» ACTION ITEM: Exactly the lines from the one containing "At what coordinates" through the end of the records must be reproduced; leave out all pictures.

--

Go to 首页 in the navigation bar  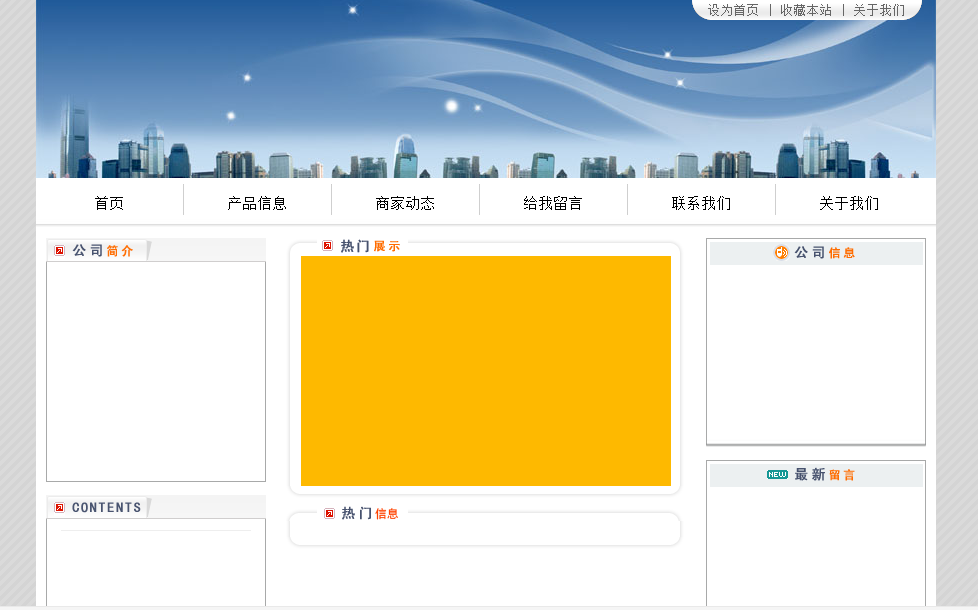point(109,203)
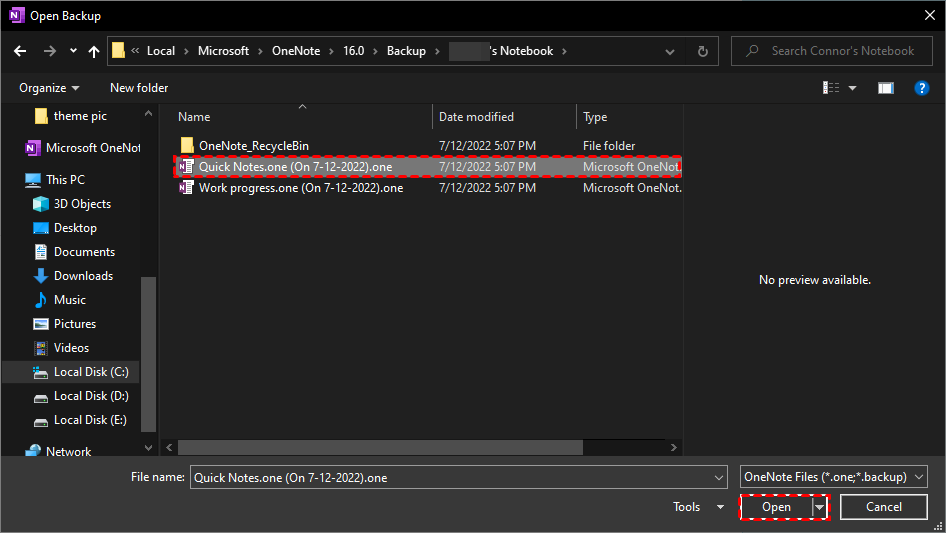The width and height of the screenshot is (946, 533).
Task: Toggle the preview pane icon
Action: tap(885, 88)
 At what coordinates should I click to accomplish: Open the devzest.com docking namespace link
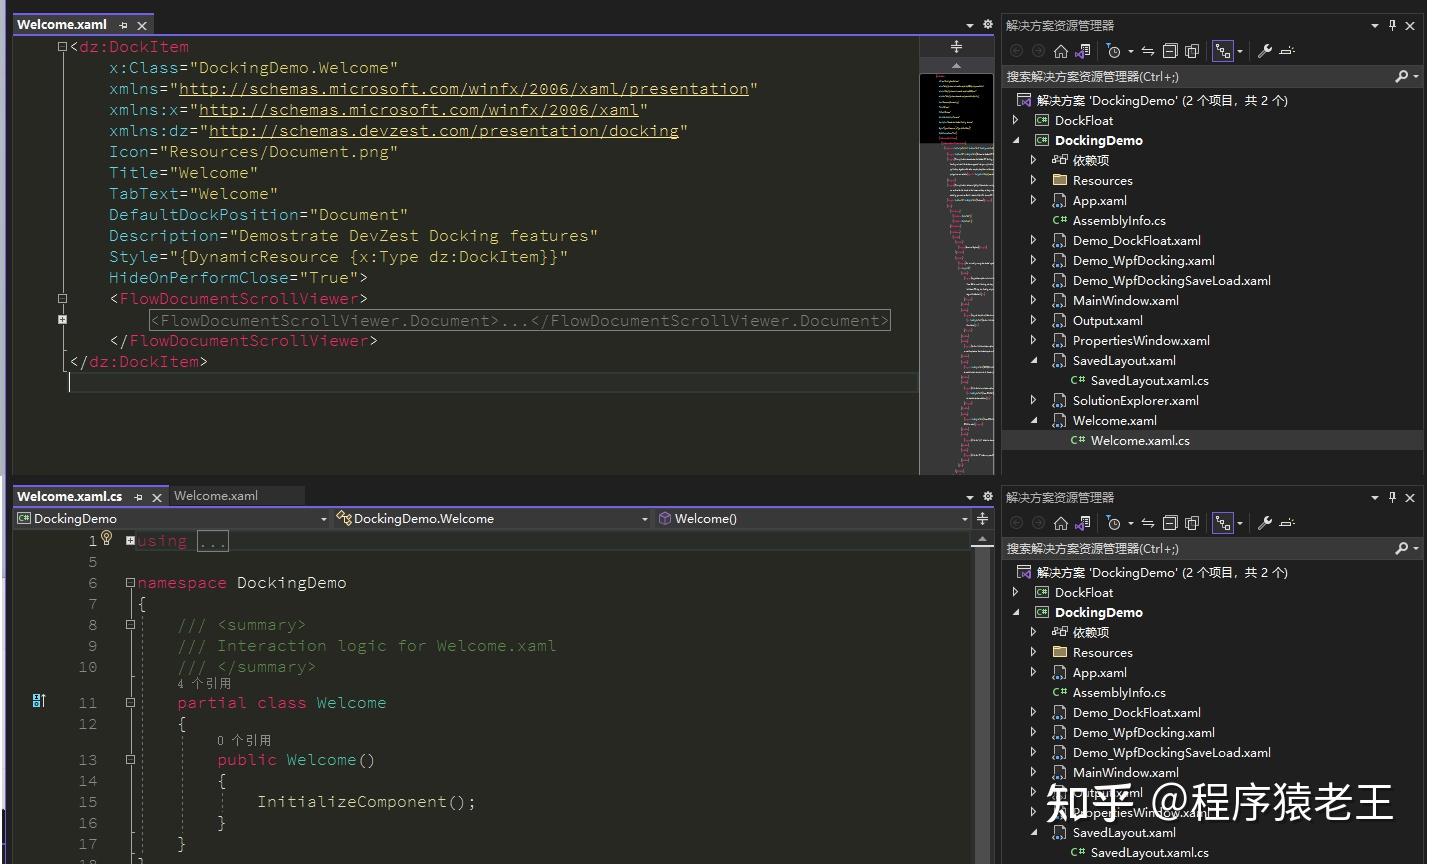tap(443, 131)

--

» EXERCISE RESULT:
 At what coordinates should I click to accomplish: Open the devzest.com docking namespace link
tap(443, 131)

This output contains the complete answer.